What common problems can be solved by Network Packet Broker?
We've covered these capabilities and, in the process, some of NPB's potential applications. Now let's focus on the most common pain points that NPB addresses.
You need the Network Packet Broker where your network access of the tool is limited:
The first challenge of network packet broker is restricted access. In other words, copying/forwarding the network traffic to every security and monitoring tools as its needs, it is a big challenge. When you open the SPAN port or install TAP, you must have the traffic source that may need to forward it to many out-of-band security tools, and monitoring tools. In addition, any given tool should actually receive traffic from multiple points in the network to eliminate blind spots. So how do you get all the traffic to each tool?
NPB fixes this in two ways: it can take a traffic feed and copy an exact copy of that traffic into as many tools as possible. Not only that, but NPB can take traffic from multiple sources at different points on the network and aggregate it into a single tool. Combined the two functions together, you can accept all of the source from the SPAN and TAP to monitor port, and put them in the summary to the NPB. Then, according to the need of out-of-band tools for replication, aggregation, and copy, load balance forwarding the traffic flow to each out-of-band tool as your environment, to each tool flow will be maintain by accurate control, it also include some unable to deal with traffic.
As mentioned earlier, protocols can be stripped from traffic, otherwise tools may be prevented from analyzing them. NPB can also terminate a tunnel (such as VxLAN, MPLS, GTP, GRE, etc.) so that various tools can parse the traffic contained within it.
Network packets also act as a central hub for adding new tools to the environment. Whether inline or out of band, new devices can be connected to the NPB, and with a few quick edits to the existing rule table, new devices can receive network traffic without interrupting the rest of the network or rewiring it.
Network Packet Broker - Optimize your Tool Efficiency:
1- Network Packet Broker help you take full advantage of monitoring and security devices. Let's consider some of the potential situations you might encounter using these tools, where many of your monitoring/security devices may be wasting traffic processing power unrelated to that device. Eventually, the device reaches its limit, handling both useful and less useful traffic. At this point, the tool vendor will certainly be happy to provide you with a powerful alternative product that even has the extra processing power to solve your problem... Anyway, it's always going to be a waste of time, and extra cost. If we could get rid of all the traffic that makes no sense to it before the tool arrives, what happen?
2- Also, assume that the device only looks at header information for the traffic it receives. Slicing packets to remove the payload, and then forwarding only the header information, can greatly reduce the traffic burden on the tool; So why not? Network Packet Broker(NPB) can do this. This extends the life of existing tools and reduces the need for frequent upgrades.

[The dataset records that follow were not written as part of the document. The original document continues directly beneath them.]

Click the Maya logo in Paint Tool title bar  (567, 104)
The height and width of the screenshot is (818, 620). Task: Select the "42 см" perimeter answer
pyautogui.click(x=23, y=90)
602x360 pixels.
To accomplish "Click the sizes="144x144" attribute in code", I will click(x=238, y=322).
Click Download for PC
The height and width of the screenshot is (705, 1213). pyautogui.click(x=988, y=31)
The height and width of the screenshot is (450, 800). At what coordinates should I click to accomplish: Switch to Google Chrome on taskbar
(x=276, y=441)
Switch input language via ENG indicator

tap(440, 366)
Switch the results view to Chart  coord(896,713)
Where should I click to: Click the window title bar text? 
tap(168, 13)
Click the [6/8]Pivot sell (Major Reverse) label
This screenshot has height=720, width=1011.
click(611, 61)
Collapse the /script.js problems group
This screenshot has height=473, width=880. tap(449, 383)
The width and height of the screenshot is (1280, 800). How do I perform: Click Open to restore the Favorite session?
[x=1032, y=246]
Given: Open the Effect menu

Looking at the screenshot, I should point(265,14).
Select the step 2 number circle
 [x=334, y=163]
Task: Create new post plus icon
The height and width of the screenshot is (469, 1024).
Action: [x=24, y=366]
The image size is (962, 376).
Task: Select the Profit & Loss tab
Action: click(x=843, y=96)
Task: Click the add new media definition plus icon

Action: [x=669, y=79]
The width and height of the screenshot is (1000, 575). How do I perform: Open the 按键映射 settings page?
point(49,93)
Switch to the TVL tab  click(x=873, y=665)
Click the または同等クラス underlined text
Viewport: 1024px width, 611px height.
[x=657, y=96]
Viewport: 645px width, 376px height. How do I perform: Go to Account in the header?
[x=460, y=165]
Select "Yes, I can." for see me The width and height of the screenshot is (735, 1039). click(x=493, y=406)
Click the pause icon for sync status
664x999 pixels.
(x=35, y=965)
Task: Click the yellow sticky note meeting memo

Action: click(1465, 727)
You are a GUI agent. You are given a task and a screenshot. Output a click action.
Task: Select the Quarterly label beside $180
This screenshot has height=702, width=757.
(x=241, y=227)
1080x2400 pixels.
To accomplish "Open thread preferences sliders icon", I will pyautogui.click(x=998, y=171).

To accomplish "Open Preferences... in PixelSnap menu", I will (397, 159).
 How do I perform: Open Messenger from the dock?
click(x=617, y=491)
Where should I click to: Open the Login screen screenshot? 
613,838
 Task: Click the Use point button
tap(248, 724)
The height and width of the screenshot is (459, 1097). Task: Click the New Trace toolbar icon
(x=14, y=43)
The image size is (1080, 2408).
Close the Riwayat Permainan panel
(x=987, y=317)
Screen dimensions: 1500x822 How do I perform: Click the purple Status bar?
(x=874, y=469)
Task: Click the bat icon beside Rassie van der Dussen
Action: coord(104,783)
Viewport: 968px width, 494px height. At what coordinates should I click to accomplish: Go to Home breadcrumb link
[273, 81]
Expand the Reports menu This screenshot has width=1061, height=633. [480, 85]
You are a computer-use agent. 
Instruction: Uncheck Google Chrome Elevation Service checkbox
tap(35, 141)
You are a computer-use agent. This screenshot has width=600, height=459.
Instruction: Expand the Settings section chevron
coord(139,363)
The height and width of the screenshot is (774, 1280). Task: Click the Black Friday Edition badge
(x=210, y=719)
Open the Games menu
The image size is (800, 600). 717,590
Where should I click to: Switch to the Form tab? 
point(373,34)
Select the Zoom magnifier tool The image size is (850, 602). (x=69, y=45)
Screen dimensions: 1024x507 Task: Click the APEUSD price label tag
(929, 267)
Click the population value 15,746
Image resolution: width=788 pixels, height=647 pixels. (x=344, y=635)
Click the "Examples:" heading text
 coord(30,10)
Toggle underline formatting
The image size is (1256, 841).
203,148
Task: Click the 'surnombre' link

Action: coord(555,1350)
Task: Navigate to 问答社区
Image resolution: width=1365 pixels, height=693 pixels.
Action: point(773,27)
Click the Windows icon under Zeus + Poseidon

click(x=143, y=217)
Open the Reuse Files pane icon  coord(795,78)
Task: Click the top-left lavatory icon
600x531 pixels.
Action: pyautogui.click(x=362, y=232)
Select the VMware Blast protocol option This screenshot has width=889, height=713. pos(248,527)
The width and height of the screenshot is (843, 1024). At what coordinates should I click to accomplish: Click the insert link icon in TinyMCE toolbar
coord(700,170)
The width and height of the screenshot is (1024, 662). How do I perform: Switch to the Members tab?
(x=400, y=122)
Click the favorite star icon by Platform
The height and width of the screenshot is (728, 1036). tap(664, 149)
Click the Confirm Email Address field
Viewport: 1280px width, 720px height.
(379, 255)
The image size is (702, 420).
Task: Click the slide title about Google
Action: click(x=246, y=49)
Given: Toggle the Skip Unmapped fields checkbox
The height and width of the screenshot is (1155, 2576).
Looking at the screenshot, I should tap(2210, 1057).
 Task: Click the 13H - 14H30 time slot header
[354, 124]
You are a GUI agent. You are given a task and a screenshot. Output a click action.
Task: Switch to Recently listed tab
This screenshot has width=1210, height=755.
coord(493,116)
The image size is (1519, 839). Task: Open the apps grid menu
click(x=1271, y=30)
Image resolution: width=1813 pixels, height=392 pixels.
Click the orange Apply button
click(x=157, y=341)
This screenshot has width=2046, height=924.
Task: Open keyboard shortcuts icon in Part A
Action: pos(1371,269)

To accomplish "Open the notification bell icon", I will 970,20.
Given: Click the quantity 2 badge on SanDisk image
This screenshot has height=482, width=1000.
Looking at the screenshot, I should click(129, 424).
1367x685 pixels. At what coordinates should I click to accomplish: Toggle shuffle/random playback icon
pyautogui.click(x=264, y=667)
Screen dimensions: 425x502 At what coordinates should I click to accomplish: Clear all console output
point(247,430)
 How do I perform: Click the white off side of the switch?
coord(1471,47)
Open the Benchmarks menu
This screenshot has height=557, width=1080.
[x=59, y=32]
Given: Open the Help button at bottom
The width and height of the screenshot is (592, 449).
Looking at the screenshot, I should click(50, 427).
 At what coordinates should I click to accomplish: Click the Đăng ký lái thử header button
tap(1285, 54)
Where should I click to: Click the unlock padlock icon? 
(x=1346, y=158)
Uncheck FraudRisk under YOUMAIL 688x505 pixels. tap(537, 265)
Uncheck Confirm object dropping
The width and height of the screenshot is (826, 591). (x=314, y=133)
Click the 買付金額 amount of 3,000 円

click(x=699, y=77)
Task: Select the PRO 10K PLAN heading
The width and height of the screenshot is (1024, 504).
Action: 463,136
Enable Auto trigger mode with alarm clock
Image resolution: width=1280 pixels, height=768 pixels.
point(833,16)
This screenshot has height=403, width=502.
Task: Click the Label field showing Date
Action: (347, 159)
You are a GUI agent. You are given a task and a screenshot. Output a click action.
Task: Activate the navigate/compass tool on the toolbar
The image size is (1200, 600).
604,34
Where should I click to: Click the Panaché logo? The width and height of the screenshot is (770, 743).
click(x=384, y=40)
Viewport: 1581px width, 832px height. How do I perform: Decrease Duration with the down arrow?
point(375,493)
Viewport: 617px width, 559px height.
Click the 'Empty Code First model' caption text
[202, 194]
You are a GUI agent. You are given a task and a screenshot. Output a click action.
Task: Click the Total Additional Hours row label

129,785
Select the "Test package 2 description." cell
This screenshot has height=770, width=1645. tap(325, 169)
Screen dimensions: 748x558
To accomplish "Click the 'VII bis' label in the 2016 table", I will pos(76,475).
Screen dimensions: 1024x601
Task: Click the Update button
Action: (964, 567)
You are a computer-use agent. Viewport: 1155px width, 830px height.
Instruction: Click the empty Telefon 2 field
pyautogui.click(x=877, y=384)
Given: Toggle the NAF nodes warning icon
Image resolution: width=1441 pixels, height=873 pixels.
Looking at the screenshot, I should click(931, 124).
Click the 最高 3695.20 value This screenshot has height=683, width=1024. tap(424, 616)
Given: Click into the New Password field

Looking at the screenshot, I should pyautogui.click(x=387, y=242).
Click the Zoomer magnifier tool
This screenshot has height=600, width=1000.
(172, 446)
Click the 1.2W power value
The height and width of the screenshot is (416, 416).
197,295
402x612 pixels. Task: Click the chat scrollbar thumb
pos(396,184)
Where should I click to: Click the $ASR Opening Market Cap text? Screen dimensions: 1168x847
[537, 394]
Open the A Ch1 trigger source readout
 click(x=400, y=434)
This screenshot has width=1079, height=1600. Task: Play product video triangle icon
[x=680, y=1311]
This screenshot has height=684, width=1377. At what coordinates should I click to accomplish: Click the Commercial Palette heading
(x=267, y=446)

3- You may find yourself running out of available interfaces on devices that still have plenty of free space. The interface may not even be transmitting near its available traffic. The aggregation of NPB will solve this problem. By aggregating data flow to the device on the NPB, you can leverage each interface provided by the device, optimizing bandwidth utilization and freeing interfaces.
4- On a similar note, your network infrastructure has been migrated to 10 Gigabytes and your device has only 1 gigabyte of interfaces. The device may still be able to easily handle the traffic on those links, but cannot negotiate the speed of the links at all. In this case, the NPB can effectively act as a speed converter and pass traffic to the tool. If bandwidth limited, the NPB can also extend its life again by discarding irrelevant traffic, performing packet slicing, and load balancing the remaining traffic on the tool's available interfaces.
5- Similarly, NPB can act as a media converter when performing these functions. If the device only has a copper cable interface, but needs to handle traffic from a fiber optic link, the NPB can again act as an intermediary to get traffic to the device again.
Mylinking™ Network Packet Broker - Maximize your investment in security and monitoring equipment:
Network packet brokers enable organizations to get the most out of their investment. If you have the TAP infrastructure, the network packet broker will extend access to siphoning traffic to all devices that need it. NPB reduces wasted resources by eliminating extraneous traffic and diverting functionality from network tools so that they can implement the functionality, which designed to do. NPB can be used to add higher levels of fault tolerance and even network automation to your environment. Improves response times, reduces downtime, and frees up people to focus on other tasks. The efficiencies brought by NPB increase network visibility, reduce capex and operating costs, and enhance organizational security.
In this article, we've looked extensively at what a network packet broker is? What any viable NPB should do? How to deploy NPB into a network? Moreover, what common problems they could solve? This is not an exhaustive discussion of network packet brokers, but hopefully, it helps explain any questions or confusion about these devices. Perhaps some of the examples above illustrate how NPB solves problems in the network, or suggest some thoughts on how to improve environmental efficiency. Sometimes, we will also need to look at specific issues and how the TAP, network packet broker and probe to work?